Cohiba Esplendidos. I haven't tried a whole lot though either.


----------



## Ermo (Jun 3, 2006)

Definitely the Por Larranaga PC. Even more so than any Hoyo I've had.


----------



## croatan (Mar 23, 2005)

I think that the Quai d'Orsay line does as well.


----------



## RPB67 (Mar 26, 2005)

The Monte #4 .

If this cigar has at least two years on it, this is what you are looking for.


----------



## Stonefox (Nov 3, 2005)

moon said:


> The Monte #2 for me was definately creamy and smooth...not sure about the sweet...but no doubt creamy and smooth.


:tpd: Was my impression too. Reminds me I need to restock


----------



## SilvrBck (Sep 8, 2003)

Hmmmm.
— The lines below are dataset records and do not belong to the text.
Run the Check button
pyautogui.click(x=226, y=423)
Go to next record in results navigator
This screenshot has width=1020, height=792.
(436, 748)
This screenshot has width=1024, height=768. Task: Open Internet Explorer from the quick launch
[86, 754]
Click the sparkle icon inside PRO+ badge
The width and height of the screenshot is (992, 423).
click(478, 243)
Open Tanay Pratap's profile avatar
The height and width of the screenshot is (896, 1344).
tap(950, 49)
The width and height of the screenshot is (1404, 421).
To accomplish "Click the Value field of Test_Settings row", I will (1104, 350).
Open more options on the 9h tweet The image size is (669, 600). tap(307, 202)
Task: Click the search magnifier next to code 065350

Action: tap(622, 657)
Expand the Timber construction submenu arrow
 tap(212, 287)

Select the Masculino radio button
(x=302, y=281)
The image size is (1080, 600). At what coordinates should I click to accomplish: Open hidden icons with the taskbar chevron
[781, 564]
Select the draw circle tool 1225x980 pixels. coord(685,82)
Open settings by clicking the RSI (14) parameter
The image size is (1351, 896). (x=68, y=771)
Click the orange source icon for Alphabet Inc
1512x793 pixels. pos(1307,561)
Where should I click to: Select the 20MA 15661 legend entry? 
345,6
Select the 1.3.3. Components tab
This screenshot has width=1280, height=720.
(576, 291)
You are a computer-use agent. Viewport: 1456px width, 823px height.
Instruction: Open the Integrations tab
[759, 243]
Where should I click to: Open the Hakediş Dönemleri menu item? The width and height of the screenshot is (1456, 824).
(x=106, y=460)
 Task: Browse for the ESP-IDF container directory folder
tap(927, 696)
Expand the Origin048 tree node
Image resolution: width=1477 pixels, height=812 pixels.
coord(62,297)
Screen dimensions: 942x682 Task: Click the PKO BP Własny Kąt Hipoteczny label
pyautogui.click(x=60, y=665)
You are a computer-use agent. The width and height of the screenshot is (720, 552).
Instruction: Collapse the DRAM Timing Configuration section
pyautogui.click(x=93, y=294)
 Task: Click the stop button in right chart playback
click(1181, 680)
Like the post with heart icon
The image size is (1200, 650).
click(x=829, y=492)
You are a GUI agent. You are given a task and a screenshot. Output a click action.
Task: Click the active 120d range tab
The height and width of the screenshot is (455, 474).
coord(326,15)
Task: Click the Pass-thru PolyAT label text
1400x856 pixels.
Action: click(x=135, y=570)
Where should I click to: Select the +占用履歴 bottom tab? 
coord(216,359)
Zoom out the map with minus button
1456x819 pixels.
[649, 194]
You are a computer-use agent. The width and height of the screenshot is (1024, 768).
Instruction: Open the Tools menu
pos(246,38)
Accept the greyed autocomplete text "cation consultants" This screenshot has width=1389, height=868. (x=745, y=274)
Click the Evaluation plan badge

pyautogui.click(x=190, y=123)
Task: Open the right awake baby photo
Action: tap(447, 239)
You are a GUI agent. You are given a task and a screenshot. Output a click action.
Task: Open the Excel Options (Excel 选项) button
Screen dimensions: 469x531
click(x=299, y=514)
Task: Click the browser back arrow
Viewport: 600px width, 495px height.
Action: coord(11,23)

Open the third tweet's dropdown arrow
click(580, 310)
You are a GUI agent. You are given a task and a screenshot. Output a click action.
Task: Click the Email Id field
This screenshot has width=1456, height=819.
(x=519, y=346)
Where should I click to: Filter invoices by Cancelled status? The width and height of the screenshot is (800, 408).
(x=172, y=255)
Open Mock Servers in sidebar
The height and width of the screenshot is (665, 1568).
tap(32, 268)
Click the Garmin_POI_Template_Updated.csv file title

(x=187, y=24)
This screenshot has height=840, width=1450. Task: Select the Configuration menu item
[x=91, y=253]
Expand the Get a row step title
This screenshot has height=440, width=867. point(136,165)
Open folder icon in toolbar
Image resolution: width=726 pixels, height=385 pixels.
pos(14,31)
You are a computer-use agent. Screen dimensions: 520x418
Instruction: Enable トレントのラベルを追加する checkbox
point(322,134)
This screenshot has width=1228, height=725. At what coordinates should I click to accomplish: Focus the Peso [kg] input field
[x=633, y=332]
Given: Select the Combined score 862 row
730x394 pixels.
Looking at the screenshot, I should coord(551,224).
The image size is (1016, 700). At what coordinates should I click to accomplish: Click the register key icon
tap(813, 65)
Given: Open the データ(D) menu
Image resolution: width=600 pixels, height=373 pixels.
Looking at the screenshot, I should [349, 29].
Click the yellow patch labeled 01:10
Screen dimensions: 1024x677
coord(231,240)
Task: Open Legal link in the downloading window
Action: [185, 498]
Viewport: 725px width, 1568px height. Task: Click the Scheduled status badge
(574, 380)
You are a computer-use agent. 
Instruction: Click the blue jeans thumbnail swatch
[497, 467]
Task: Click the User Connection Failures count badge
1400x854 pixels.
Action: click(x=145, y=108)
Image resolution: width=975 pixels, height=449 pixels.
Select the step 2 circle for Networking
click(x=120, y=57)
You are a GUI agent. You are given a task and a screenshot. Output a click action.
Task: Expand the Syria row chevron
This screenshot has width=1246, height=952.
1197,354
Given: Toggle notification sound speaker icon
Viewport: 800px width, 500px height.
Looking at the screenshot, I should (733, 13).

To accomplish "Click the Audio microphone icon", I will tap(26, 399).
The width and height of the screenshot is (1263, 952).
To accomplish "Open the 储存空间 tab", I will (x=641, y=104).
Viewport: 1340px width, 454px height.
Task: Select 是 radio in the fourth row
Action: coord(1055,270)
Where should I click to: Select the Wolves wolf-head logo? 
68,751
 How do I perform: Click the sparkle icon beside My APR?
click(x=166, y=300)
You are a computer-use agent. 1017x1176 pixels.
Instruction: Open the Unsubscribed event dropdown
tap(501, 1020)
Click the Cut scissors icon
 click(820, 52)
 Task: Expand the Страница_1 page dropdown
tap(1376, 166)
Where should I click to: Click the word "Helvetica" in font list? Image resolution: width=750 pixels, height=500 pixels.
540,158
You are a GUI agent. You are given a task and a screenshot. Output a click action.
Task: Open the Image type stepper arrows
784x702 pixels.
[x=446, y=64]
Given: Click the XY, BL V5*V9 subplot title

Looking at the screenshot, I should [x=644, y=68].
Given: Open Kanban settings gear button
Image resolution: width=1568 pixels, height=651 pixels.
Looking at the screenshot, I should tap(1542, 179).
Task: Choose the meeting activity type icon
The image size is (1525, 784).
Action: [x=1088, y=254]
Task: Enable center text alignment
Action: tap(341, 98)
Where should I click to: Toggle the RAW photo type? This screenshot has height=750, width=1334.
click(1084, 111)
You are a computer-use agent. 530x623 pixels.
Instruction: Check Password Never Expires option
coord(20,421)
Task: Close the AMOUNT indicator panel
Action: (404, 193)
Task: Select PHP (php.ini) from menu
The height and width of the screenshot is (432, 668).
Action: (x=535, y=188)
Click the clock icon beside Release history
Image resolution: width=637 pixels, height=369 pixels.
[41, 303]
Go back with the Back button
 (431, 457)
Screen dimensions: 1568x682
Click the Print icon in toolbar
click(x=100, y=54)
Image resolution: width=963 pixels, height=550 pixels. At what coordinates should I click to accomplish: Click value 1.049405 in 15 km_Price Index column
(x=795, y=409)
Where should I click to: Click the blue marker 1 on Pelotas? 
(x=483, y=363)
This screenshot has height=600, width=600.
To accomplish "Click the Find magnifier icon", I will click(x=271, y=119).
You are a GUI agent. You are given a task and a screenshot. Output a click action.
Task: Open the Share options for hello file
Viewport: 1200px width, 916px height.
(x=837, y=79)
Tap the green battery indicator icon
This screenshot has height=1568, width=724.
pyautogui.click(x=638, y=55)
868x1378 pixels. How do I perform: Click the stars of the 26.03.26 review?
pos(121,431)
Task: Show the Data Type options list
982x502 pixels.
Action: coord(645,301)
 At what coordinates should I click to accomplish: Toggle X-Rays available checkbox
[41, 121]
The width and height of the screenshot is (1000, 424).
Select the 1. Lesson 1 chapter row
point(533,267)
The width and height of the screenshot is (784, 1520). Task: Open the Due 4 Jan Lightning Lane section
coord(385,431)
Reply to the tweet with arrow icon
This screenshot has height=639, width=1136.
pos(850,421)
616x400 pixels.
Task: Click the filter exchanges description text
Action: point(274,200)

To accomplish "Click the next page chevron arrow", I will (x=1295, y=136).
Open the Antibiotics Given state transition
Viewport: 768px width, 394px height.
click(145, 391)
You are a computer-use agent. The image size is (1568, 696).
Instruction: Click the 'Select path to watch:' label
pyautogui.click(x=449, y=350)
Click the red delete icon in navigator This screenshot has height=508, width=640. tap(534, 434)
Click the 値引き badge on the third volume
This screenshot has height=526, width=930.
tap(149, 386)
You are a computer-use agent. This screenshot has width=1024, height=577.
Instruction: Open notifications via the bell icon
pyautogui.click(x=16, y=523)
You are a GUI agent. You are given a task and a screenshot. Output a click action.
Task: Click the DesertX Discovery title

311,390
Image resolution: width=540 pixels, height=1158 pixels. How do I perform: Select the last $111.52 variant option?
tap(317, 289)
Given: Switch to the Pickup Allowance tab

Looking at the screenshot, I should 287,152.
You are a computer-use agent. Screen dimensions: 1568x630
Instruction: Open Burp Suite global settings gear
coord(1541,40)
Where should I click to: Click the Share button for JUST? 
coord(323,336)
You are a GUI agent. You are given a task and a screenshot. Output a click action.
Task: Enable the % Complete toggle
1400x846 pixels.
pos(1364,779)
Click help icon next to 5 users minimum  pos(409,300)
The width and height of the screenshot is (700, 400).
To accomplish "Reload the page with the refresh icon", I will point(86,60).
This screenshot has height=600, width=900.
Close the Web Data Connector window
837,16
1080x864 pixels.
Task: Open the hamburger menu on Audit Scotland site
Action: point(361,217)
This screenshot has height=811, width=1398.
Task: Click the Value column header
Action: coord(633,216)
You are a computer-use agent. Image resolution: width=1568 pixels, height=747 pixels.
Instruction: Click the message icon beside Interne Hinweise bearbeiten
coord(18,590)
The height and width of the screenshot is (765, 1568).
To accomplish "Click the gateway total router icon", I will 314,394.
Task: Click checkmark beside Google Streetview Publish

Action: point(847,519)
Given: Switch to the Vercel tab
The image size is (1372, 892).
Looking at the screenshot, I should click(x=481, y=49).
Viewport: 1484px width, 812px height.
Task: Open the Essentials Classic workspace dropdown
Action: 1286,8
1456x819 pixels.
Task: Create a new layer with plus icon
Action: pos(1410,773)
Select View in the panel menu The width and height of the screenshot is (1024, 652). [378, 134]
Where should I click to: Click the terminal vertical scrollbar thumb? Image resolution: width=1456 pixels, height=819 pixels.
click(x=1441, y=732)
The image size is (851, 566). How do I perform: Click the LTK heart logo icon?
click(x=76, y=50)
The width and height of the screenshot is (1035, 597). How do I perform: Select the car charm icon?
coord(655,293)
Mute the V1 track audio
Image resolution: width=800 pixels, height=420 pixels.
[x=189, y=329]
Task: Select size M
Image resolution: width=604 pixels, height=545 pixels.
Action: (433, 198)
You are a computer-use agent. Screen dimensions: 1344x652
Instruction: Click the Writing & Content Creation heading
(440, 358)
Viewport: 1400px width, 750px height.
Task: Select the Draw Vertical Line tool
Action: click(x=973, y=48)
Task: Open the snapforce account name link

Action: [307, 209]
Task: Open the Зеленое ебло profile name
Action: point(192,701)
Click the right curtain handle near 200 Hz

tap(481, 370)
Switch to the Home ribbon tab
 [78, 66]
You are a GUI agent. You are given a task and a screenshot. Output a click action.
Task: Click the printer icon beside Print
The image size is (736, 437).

Monte #4 and #2. Two of the most inconsistent cigars in production from what I've read. I'd love both of these to be on my "wife annoyance list" but I'm a little apprehensive due to the inconsistency. Is this still the case?


----------



## kurtdesign1 (Jan 29, 2006)

Well it depends on what you want. 

There are many types of "sweet" flavors. Fruity sweet, "beany" sweet, tangy sweet, caramely sweet, woody sweet. 
There are also many subjective interpretations of "smooth". ERdM cigars are easily referred to as "smooth" as they are not overloaded with tannins or nicotine. Hoyo cigars fall into the "smooth" catagory for the same reason. Aged cigars are often referred to as smooth because they have lost their bite. The point is, this is a subjective question on many, many levels. 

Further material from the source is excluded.